The Bond between Antidepressant and Hot Flashes

Christina Dodd 

Hot flashes are among the most common symptoms of menopause. It is typical among women who are going through their early menopausal stage. Although it is known to be a menopausal symptom, hot flashes are not only experienced by women but can also be experienced by some men due to certain medications or other reasons.

The Bond Between Antidepressant and Hot Flashes

So what happens when one experiences a hot flash? One may be experiencing a hot flash when the one feels a sudden gust of heat or burning sensation coming from the upper body going to the head. As a result, sweating occurs along with severe discomfort.

This kind of sensation that one may experience usually happens at night, but can also be experienced during daytime. Hot flashes usually last for about two minutes.

Hot flashes are not just something that happens without a reason. It has been studied that this sensation is linked to the drop of estrogen levels in the body, which can be results of periodical menstruation. The study also shows that hot flashes can be the effect of the changes or disorders in the temperature regulator or the hypothalamus gland. In some cases, hot flashes can be a result of other things like the environment, ingestion of certain harmful substances and medication.

Because of the discomfort menopausal symptoms like hot flashes bring, many people turn to antidepressants to treat such symptoms. Certain antidepressants are effective in treating hot flashes. In fact, come doctors are already prescribing antidepressants for the treatment of severe hot flashes. However, it has been determined that hot flashes may return after discontinuing the use such medication.

Looking through Antidepressants

    It was already established that hot flashes may recur once treatment with antidepressants stop. What scientific facts are support this statement? Here are some scientific realities related to hot flashes and antidepressants.

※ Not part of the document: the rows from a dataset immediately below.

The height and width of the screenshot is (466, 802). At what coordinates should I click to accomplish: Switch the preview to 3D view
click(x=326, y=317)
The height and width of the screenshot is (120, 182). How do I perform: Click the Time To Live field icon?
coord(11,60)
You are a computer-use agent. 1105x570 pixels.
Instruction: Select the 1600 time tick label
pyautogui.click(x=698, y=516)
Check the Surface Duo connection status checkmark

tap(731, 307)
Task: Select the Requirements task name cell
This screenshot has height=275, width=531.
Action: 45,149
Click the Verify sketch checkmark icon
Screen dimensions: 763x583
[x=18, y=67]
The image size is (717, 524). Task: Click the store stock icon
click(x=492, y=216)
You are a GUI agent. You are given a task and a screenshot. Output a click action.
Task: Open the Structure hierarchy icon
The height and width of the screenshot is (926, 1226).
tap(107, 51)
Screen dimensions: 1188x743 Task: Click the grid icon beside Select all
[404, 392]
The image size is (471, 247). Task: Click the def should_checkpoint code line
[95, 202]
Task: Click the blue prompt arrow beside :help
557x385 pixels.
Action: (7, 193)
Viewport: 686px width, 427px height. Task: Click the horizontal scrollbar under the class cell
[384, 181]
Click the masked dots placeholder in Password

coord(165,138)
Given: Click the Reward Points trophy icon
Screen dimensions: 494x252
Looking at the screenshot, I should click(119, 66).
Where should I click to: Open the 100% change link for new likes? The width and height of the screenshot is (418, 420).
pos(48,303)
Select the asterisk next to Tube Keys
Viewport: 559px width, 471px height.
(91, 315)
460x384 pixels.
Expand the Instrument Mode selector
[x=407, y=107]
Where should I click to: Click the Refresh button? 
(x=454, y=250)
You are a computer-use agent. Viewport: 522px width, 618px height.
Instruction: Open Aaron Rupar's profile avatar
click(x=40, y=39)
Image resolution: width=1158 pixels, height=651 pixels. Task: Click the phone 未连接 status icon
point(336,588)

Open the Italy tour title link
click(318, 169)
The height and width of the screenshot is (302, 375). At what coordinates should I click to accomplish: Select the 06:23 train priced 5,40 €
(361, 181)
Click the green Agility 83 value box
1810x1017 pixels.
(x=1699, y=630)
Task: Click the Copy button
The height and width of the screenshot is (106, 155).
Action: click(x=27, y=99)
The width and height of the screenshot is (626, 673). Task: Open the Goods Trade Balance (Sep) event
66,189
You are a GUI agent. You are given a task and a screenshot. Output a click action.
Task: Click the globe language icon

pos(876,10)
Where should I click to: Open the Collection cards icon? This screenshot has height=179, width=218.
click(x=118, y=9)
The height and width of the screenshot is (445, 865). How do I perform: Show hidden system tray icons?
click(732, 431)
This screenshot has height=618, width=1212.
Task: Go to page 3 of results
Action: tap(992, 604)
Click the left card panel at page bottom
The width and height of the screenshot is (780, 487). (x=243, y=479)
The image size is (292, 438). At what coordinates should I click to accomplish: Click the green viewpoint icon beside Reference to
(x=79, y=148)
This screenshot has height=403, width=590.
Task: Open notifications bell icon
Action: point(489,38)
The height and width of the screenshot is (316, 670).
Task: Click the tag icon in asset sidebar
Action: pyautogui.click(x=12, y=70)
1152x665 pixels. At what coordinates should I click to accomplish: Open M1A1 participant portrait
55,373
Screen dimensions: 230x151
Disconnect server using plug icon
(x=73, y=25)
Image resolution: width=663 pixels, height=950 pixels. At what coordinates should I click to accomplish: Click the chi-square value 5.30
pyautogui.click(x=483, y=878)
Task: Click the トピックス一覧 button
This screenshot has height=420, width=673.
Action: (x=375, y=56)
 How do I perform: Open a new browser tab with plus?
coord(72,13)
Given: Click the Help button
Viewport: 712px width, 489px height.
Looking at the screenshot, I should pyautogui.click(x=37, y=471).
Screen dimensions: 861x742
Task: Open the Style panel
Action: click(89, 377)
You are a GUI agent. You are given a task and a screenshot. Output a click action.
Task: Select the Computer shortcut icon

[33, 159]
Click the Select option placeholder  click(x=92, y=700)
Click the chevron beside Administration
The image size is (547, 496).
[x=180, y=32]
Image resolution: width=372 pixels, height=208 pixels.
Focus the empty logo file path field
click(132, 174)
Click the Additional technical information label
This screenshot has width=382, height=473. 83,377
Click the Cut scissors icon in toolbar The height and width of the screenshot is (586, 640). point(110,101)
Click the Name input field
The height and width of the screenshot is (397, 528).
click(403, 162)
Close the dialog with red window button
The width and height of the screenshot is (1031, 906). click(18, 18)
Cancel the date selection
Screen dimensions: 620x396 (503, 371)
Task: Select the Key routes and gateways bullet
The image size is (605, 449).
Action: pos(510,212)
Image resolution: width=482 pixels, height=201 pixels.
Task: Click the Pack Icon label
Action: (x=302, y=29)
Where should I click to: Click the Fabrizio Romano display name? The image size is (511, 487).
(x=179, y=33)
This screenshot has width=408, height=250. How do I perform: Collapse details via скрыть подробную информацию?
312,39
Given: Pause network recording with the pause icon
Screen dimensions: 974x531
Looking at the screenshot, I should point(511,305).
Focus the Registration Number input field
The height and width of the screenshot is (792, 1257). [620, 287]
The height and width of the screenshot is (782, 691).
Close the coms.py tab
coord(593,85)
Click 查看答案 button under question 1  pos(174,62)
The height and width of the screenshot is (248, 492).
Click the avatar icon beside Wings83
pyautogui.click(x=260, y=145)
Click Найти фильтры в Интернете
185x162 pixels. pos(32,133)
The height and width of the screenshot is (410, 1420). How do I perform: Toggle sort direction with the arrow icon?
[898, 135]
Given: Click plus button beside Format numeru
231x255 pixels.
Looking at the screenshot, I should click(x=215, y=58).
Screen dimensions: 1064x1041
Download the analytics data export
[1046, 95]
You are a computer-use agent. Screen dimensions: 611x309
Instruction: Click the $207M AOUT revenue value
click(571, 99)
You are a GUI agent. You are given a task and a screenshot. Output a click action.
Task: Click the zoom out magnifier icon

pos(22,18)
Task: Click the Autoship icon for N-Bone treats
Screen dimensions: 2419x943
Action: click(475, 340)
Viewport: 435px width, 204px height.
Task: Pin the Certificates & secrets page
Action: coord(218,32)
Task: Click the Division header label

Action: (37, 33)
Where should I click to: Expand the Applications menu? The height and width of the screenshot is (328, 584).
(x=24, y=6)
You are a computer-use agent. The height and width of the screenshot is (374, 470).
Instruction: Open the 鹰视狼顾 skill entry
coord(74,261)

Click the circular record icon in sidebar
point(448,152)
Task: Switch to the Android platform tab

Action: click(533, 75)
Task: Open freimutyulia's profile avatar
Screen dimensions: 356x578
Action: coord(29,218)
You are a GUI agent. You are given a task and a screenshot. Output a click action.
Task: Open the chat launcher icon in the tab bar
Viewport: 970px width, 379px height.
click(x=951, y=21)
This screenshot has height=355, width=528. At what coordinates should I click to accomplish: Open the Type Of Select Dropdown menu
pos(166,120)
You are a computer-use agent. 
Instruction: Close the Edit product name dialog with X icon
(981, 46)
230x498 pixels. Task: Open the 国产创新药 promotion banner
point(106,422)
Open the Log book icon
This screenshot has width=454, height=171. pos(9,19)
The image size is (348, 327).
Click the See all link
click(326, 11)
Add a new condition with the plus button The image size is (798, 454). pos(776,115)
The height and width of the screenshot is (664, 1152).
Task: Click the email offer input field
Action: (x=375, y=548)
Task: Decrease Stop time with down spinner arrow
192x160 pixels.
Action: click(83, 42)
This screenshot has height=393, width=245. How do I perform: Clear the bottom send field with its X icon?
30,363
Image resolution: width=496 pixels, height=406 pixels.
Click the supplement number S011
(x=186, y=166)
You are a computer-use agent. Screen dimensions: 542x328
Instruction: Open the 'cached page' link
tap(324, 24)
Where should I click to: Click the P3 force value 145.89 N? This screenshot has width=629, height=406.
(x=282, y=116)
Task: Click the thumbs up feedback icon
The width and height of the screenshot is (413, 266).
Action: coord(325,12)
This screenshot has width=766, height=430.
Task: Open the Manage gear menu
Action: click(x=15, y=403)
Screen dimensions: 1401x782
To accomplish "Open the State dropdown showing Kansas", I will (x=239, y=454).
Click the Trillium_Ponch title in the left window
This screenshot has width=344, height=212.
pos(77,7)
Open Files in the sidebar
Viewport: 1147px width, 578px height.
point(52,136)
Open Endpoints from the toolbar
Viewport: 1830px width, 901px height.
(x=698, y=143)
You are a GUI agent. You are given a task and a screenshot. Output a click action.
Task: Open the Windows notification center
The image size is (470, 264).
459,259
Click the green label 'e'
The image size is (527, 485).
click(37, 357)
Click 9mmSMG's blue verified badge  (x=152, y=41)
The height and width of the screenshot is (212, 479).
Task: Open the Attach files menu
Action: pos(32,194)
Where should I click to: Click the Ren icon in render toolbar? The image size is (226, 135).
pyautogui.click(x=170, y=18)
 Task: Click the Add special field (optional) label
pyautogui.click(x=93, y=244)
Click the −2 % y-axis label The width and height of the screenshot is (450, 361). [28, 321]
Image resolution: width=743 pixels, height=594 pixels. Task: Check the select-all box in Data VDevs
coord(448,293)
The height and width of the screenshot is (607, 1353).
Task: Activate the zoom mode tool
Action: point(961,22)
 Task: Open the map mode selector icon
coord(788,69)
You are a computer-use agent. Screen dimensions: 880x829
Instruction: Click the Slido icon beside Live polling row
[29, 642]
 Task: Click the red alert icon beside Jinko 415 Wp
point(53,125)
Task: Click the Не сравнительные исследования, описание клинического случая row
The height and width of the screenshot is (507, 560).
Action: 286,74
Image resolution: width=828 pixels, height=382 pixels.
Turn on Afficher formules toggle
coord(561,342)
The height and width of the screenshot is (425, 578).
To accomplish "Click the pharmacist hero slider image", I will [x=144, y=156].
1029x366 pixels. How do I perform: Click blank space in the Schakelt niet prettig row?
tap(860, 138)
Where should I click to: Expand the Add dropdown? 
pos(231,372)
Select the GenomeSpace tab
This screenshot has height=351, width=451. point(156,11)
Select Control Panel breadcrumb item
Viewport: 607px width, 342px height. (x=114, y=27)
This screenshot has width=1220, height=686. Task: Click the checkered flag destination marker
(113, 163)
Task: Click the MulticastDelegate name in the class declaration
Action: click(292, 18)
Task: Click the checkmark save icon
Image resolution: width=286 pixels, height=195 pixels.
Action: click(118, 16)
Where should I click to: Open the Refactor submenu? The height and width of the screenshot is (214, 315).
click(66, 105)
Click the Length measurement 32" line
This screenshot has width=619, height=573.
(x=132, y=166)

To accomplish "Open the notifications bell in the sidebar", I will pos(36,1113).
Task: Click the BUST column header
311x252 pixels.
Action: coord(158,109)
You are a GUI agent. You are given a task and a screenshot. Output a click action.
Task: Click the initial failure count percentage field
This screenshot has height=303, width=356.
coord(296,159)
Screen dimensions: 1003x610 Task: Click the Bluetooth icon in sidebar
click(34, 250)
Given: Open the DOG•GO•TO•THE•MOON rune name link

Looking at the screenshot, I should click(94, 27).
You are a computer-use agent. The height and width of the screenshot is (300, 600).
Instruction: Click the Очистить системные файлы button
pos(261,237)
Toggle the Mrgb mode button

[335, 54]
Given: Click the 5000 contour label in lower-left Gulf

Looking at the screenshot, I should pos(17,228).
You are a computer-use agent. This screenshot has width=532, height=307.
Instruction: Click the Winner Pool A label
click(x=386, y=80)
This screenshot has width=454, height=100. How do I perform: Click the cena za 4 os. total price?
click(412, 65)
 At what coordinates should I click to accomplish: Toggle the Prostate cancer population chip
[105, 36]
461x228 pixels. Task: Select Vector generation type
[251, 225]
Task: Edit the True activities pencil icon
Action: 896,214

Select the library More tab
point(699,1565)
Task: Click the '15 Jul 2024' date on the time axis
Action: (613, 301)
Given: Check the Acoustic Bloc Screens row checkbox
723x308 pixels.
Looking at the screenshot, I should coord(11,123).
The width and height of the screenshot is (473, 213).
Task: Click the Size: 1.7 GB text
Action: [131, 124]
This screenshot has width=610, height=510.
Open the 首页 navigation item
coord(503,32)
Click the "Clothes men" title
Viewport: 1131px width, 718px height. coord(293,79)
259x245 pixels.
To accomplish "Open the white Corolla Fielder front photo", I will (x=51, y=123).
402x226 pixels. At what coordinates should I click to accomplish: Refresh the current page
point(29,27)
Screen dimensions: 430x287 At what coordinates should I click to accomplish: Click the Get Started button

  • Antidepressants only mask the symptoms of menopausal such as hot flashes. They do not treat the cause of the symptoms which is the hormonal imbalance that occurs to menopausal women.
  • Scientific studies have been carried out to prove the proposition that selective serotonin reuptake inhibitors or SSRIs have the capacity to eliminate menopausal signs but results were negative. After three weeks of complete discontinuation of the antidepressant treatment, a large percent of the sample population experienced the same symptoms the way they did before they started treatment.
  • Those who did not benefit from the SSRIs are more likely to relapse than those who did.
  • Drugs that eliminate insomnia may hamper the potency of SSRIs.
  • Antidepressant medication have long term side effects and addictive properties so it should be avoided (as much as possible) as remedies for hot flashes.

Conclusion

With all of these scientific facts in mind, it is up to you to pursue treatment with antidepressants or not. Also, it is up to your doctor to determine the best treatment for your particular case. Antidepressants can really alleviate the symptoms of menopause but the effects are only temporary. It’s still better to delve into other options as much as possible to get away of the bad effects this treatment can bring.